Let us understand with an example


package main

import "fmt"

func main() {
    if j := 6; j > 5 {
        fmt.Println("j > 5")
    }
}

Output:


j > 5

Note: var keyword cannot be used instead of shorthand notation in a statement.

Switch statements to Golang

Golang supports switch statements as in any other programming language. An advantage of switching statements over another control statement (link to control statement) is to prevent multiple if statements in a program.
Let us start with the basic switch statement in Golang

Syntax


switch statement; expression {
case expression1:
     //Do some instructions
case expression2:
     // Do some instructions
default:
     // Do some instructions
}

How switch in Golang works?

The above syntax switch keyword defines that the statement follows a switch condition. The switch keyword is followed by a switch expression. The switch expression needs to be evaluated by matching with different corresponding cases provided within curly braces. The syntax can also be expressed in other forms as given below. In the above syntax switch, statements & expressions are given in a single line it is optional. They can be stated separately also according to the programmer's desire.
Let us see another switch syntax:


//SYNTAX 1
Switch statement ;{   // only with switch statement
case 1:
case 2:
default:
}


//SYNTAX 2
Switch  expression    // only with switch expression
case 1:
case 2:
default:
}


//SYNTAX 3
Switch {    // only with switch keyword
case 1: 
case 2:
default:
}

  •   Syntax 1 is only with a switch statement, note that semicolon is placed after 
  • Just after the statement.
  •   Syntax 2 is only with switch expression.
  •   Syntax 3 is a simple switch syntax followed by cases to be evaluated. If none of the cases validates to be true switch to the default keyword. The instruction defined under the default keyword will be executed then.
GO : Control-flow

Let us understand a basic switch with example


package main
import ("fmt")

func main() {
  months := 4

  switch months {
  case 1:
    fmt.Println("january")
  case 2:
    fmt.Println("february")
  case 3:
    fmt.Println("march")
  case 4:
    fmt.Println("april")
  case 5:
    fmt.Println("may")
  case 6:
    fmt.Println("june")
  case 7:
    fmt.Println("july")
  }
}

Output:


april

In the previous example, the switch expression evaluates case 4 because months(switch expression) is initialized with 4. So until it matches with case 4 compare with other cases. If no matching case is found out it switches to the default type.
Let us discuss the below example about how the default type is used during switching.
Program to check working of default type in switch


package main
import ("fmt")

func main() {
  months := 12//switch expression to evaluate

  switch months {
  case 1:
    fmt.Println("january")
  case 2:
    fmt.Println("february")
  case 3:
    fmt.Println("march")
  case 4:
    fmt.Println("april")
  case 5:
    fmt.Println("may")
  case 6:
    fmt.Println("june")
  case 7:
    fmt.Println("july")
  default:
  fmt.Println("no months defined") 
 }
}

Output:


no months defined

In the above example months: = 12 is not evaluated, no match found with any of the cases given so prints default statement.

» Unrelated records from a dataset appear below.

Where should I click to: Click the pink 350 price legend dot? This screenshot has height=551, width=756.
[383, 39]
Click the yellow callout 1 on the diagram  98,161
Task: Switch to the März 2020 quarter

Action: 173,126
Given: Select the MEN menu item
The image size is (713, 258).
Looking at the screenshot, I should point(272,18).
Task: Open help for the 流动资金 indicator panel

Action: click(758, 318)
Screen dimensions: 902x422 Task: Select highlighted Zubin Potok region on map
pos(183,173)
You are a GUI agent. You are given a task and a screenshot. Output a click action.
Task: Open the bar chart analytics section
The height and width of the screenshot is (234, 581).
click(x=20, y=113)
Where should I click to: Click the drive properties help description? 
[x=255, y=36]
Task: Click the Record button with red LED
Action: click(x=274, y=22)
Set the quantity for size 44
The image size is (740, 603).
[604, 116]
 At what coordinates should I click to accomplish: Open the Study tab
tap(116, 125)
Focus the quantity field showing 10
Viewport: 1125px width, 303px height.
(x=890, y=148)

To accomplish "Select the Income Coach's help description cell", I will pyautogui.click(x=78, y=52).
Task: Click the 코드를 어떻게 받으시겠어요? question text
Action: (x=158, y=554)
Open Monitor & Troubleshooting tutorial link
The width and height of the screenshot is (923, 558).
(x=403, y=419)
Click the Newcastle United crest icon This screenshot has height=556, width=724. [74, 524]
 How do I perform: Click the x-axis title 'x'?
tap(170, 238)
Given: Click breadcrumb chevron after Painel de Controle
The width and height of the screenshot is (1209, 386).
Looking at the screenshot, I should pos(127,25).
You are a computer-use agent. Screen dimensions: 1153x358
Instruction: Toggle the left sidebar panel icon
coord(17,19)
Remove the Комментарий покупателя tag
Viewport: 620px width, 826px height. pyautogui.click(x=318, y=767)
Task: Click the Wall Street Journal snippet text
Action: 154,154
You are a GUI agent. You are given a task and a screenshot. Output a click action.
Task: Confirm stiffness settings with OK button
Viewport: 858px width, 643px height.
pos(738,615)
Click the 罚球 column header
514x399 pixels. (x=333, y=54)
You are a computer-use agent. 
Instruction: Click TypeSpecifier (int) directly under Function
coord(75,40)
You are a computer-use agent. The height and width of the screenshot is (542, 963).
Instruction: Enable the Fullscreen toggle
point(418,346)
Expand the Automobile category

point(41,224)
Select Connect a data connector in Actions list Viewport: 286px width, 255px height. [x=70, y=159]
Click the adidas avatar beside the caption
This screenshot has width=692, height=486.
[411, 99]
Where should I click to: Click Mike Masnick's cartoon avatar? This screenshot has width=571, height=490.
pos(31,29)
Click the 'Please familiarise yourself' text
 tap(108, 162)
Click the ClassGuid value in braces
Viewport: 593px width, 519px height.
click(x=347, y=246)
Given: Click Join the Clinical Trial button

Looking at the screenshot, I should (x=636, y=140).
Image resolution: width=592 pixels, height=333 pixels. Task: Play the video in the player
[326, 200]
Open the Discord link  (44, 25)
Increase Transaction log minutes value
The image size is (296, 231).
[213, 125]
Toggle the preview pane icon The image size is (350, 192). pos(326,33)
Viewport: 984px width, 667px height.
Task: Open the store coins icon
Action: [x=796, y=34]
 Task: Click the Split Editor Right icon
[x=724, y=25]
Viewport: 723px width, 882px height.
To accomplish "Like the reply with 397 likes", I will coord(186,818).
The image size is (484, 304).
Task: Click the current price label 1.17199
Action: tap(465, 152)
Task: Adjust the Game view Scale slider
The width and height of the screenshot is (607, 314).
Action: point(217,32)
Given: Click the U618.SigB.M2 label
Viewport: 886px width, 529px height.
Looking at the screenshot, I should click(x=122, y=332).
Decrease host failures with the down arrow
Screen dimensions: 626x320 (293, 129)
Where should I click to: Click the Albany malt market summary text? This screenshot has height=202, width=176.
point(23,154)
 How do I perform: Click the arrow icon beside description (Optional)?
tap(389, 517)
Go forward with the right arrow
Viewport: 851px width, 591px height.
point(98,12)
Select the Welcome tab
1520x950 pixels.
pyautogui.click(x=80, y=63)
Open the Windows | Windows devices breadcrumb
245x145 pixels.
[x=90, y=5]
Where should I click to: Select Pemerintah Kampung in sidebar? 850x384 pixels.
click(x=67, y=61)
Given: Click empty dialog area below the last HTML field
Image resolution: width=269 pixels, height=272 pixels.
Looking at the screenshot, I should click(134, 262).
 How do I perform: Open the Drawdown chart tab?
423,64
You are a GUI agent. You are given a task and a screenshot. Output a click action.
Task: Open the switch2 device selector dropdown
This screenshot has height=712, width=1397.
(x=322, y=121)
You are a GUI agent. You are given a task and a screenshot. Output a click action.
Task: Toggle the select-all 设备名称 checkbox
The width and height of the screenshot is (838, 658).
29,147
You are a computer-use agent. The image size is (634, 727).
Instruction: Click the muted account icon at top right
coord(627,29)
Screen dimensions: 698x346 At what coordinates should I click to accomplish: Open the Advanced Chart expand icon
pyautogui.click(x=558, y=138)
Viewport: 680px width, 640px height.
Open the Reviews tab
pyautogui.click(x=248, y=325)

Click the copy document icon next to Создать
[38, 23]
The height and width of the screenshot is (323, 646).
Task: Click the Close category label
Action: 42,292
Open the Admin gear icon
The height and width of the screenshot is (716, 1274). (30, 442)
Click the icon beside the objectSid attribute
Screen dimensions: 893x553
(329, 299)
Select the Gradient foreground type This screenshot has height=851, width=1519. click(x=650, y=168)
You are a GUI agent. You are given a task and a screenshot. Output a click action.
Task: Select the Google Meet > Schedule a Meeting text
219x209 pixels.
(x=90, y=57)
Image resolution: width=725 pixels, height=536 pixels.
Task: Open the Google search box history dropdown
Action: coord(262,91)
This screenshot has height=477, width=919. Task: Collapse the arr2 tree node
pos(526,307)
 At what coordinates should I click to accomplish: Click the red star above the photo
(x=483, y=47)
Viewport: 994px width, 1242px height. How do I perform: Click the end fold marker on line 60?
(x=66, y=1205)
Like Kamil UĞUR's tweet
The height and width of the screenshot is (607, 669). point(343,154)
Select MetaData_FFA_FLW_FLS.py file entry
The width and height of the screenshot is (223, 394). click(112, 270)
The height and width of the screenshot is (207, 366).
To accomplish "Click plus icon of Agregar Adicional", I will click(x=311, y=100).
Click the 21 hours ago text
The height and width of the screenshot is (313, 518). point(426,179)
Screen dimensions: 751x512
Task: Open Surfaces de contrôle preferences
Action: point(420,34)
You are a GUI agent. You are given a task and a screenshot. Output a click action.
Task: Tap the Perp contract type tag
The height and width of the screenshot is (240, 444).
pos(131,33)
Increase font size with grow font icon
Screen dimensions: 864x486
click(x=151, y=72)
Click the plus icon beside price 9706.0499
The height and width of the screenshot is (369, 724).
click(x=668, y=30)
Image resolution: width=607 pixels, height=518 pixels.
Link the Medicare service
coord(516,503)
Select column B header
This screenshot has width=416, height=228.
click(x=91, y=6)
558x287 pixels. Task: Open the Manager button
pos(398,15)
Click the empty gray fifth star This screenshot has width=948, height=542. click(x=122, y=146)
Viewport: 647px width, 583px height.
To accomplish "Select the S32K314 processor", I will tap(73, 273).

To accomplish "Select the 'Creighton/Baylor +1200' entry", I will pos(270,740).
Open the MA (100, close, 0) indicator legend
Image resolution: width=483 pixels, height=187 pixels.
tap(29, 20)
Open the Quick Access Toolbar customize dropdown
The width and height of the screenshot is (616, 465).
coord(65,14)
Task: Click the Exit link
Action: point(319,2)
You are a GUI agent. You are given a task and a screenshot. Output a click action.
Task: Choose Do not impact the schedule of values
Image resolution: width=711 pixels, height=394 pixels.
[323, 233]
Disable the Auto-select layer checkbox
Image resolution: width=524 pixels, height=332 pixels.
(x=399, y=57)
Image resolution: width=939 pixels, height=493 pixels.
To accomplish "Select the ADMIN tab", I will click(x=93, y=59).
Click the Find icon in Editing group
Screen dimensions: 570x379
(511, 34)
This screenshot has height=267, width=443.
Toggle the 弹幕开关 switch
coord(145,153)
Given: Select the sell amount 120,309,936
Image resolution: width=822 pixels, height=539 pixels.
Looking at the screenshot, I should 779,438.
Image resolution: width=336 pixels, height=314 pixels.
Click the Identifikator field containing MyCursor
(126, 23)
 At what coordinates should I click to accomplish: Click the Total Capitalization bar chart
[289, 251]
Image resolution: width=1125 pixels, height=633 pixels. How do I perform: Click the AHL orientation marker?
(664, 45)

program for both switch statement & switch expression in a single line


package main
import ("fmt")

func main() {

  switch months := 6;months {
  case 1:
    fmt.Println("january")
  case 2:
    fmt.Println("february")
  case 3:
    fmt.Println("march")
  case 4:
    fmt.Println("april")
  case 5:
    fmt.Println("may")
  case 6:
    fmt.Println("june")
  case 7:
    fmt.Println("july")
  default:
  fmt.Println("no months defined")
  
  }
}

Output:


june

Multiple values for different cases inside switch statements are possible. The switch cases are provided multiple values with which evaluate the given statement.
Let us understand with an example


package main
import ("fmt")

func main() {
 // multiple switch cases
  switch months := 7;months {
  case 1,2,3:
    fmt.Println("holiday")
  case 4,5:
    fmt.Println("working day")
  case 6,7,8:
    fmt.Println("weekend")
  
  default:
  fmt.Println("invalid case")
  
  }
}

Output:


weekend

So far we discussed the different control flow statements in the next tutorial you will learn how looping is achieved in Golang.